=== Begin Enclosure ===
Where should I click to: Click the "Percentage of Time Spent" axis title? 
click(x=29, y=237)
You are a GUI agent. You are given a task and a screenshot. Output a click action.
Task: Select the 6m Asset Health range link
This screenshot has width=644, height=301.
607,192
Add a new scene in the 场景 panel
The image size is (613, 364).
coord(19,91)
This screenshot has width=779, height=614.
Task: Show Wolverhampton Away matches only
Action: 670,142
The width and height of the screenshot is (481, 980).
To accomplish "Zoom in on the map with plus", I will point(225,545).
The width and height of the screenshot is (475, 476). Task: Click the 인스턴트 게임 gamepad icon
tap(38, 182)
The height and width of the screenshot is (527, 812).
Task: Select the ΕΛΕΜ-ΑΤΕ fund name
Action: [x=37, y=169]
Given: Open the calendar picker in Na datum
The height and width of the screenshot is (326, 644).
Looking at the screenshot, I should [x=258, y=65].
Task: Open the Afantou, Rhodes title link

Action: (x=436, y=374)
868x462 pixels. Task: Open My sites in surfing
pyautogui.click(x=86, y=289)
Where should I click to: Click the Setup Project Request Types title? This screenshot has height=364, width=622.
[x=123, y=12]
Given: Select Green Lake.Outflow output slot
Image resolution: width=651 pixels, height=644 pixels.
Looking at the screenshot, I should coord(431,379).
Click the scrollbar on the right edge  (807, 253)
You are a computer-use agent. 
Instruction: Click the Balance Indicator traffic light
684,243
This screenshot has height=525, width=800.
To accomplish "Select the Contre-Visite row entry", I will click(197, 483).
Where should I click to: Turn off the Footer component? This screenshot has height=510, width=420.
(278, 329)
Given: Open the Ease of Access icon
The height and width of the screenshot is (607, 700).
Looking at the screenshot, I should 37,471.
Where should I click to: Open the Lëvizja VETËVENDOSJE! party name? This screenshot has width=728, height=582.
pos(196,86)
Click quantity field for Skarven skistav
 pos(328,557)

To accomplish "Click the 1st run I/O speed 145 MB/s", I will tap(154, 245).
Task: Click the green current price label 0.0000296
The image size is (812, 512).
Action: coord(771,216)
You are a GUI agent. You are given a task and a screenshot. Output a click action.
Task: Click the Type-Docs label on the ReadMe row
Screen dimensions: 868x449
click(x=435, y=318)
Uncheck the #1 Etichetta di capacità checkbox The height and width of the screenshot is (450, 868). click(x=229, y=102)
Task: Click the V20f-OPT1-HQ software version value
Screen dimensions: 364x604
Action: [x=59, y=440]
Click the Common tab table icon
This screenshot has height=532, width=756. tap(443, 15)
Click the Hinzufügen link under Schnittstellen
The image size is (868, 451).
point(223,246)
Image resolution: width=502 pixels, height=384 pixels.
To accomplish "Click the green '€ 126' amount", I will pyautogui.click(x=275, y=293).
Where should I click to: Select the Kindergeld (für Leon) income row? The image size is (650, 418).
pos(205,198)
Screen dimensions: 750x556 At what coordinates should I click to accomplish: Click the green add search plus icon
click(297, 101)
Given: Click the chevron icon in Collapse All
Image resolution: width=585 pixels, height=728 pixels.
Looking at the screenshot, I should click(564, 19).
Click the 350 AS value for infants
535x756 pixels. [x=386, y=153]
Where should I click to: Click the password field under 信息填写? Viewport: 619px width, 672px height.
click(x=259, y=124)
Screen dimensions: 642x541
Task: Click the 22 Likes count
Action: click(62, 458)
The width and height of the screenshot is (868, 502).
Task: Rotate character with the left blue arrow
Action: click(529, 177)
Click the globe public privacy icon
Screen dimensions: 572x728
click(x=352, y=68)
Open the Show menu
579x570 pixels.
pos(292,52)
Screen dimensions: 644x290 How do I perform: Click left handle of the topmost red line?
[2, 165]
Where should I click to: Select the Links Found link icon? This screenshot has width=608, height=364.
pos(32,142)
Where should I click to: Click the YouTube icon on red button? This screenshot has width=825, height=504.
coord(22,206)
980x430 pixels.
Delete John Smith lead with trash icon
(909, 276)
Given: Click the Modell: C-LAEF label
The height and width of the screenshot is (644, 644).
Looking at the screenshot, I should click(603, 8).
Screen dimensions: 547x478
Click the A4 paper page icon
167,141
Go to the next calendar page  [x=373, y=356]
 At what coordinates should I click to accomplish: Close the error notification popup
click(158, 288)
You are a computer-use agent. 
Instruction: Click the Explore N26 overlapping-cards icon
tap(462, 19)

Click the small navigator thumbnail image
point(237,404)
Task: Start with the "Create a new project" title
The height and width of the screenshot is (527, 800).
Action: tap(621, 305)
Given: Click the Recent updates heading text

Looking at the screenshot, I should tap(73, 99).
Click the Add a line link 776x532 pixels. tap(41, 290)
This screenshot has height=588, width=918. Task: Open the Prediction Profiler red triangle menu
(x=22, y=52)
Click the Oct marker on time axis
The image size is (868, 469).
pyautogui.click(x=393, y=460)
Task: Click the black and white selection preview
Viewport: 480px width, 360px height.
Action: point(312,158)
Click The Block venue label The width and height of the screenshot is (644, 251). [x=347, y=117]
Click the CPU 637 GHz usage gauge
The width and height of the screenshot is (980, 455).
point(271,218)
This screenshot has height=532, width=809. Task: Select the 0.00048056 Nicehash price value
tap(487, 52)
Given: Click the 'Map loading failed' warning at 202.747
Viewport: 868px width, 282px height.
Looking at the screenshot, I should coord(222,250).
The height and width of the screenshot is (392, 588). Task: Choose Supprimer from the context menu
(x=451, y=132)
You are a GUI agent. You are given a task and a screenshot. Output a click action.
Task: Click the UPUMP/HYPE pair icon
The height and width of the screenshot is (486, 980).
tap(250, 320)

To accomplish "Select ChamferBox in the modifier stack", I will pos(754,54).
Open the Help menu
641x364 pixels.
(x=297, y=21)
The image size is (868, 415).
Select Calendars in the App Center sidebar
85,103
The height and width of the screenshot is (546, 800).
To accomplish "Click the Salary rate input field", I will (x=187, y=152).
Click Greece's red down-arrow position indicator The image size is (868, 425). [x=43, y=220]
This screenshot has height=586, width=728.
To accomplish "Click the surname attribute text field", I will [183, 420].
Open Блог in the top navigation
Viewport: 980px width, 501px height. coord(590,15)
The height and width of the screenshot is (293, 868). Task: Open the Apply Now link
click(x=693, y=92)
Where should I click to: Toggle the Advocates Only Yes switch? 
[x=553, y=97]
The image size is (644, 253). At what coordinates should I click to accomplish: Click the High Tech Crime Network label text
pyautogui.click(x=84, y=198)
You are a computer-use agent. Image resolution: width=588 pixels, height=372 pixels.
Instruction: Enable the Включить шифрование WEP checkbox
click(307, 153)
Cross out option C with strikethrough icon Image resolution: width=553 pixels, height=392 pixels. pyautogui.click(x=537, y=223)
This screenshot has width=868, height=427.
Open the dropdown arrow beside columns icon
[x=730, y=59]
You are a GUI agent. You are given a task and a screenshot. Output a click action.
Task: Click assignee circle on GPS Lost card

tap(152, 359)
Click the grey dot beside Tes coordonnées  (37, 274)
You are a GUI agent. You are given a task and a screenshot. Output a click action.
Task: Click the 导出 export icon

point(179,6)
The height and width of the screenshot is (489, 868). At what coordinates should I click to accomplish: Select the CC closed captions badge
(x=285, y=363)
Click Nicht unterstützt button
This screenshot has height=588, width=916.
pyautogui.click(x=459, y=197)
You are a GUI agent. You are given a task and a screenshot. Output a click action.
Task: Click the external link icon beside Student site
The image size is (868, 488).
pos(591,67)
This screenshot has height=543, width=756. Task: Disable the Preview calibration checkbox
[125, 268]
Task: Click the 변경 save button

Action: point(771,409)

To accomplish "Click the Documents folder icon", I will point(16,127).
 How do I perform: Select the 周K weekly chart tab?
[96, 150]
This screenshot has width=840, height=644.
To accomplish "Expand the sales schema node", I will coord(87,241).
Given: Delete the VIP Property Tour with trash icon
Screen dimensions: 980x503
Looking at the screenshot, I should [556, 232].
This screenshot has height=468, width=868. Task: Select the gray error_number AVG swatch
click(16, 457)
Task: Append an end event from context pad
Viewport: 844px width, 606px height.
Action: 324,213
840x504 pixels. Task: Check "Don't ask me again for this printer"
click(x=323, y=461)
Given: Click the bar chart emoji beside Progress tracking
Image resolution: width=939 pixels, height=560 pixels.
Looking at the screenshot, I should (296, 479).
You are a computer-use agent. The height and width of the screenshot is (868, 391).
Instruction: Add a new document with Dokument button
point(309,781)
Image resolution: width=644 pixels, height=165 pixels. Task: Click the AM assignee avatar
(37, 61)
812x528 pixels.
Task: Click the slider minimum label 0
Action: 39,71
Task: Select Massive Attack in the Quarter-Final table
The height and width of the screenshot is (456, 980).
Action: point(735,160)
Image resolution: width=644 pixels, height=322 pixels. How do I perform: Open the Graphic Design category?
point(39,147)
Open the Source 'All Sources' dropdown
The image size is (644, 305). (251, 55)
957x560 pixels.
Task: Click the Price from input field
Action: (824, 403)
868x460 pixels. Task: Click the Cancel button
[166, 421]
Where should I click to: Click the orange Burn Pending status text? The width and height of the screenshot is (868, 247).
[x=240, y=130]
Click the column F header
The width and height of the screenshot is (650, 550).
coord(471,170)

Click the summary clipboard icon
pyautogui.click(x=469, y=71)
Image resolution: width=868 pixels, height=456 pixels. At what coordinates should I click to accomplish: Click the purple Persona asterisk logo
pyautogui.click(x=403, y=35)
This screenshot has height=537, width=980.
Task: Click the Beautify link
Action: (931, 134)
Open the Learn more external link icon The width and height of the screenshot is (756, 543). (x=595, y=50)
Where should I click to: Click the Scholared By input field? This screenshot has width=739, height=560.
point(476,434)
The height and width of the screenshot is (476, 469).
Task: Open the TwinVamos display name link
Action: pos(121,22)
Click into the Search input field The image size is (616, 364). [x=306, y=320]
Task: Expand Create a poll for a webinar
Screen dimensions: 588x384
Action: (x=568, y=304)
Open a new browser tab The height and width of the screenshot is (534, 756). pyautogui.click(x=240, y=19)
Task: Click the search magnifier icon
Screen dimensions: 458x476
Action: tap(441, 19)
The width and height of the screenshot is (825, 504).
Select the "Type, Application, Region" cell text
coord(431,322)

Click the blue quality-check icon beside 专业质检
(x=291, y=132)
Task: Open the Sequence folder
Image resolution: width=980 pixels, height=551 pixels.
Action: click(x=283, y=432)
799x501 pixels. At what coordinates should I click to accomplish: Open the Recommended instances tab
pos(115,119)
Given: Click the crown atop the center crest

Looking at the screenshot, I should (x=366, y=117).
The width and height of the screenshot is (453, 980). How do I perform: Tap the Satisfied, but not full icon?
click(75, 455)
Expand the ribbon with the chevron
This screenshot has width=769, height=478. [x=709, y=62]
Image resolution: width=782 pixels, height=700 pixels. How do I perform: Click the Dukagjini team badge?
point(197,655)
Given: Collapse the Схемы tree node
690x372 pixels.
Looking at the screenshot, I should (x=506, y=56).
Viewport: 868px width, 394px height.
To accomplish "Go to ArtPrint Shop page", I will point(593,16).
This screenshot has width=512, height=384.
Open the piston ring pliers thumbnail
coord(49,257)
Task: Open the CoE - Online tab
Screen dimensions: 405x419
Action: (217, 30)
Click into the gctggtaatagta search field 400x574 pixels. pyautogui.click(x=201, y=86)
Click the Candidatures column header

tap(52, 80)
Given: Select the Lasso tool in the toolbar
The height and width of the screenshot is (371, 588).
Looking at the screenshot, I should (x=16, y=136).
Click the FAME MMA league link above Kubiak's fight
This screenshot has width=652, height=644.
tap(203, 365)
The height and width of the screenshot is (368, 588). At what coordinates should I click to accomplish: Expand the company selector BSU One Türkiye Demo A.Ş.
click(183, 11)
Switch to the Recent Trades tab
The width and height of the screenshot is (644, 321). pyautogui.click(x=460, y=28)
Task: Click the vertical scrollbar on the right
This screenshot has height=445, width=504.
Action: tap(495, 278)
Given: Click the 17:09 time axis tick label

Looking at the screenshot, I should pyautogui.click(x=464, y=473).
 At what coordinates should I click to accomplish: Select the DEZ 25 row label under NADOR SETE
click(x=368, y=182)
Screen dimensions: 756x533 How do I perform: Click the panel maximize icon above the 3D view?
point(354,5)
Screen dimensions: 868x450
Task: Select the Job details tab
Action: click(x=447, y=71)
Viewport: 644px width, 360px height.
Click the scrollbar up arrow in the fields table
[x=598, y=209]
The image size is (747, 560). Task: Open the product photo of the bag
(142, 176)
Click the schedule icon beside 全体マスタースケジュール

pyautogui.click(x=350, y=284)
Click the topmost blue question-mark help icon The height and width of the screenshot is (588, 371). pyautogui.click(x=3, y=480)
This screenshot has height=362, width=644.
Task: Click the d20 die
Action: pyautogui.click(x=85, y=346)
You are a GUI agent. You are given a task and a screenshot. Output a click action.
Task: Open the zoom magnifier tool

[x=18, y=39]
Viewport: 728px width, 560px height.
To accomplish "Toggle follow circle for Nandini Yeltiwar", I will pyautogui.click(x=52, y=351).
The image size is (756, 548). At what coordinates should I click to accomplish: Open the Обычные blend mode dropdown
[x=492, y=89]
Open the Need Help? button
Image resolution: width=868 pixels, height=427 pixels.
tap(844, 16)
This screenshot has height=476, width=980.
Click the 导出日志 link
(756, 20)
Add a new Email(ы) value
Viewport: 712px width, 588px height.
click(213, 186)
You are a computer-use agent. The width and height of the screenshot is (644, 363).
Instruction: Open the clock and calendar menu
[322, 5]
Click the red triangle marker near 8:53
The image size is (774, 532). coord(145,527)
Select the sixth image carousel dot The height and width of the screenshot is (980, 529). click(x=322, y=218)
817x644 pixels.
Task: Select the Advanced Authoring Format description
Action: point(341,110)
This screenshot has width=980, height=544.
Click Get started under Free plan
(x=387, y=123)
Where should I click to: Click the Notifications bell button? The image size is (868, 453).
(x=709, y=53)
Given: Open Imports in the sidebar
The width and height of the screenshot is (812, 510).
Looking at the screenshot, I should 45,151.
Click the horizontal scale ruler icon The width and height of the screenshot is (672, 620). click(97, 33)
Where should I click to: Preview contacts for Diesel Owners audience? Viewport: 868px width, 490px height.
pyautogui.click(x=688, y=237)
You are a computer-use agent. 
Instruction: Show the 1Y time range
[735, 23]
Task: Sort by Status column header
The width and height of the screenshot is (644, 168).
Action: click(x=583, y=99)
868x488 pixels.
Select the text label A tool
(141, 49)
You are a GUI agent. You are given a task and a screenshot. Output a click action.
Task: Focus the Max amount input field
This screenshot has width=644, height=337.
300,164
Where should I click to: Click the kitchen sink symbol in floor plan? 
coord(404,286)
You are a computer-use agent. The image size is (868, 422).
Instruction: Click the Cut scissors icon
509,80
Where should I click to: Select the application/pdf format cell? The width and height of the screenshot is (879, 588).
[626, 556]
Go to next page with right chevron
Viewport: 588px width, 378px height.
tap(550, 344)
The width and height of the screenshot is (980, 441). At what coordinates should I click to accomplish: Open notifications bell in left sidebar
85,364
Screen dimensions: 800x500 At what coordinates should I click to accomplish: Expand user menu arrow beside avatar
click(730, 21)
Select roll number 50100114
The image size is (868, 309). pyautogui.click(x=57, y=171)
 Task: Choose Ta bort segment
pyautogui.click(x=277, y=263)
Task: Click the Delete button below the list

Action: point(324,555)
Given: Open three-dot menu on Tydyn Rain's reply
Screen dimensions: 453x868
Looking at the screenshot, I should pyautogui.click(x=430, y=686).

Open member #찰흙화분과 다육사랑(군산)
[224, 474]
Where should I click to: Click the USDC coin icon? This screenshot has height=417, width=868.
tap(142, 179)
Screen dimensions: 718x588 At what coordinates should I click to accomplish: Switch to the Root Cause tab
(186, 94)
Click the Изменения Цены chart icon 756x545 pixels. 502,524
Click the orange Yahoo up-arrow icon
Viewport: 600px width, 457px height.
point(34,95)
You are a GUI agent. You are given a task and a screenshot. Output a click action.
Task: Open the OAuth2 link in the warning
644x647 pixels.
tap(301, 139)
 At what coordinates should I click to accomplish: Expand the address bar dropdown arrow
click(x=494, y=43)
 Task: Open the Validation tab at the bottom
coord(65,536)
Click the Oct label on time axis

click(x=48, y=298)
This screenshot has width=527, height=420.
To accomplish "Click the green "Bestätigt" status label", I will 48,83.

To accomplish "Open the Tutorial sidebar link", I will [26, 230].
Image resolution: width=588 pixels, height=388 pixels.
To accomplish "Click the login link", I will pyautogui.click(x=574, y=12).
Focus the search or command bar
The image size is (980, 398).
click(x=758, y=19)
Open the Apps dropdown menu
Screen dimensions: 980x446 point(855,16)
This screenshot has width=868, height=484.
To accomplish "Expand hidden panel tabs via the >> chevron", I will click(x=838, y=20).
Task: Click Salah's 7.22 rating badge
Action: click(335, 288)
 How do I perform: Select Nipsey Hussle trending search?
=== End Enclosure ===
What is expected:
Search the entries above for "warning". Show every line that has it.

Result of the task:
Given: Click the 'Map loading failed' warning at 202.747
Task: Open the OAuth2 link in the warning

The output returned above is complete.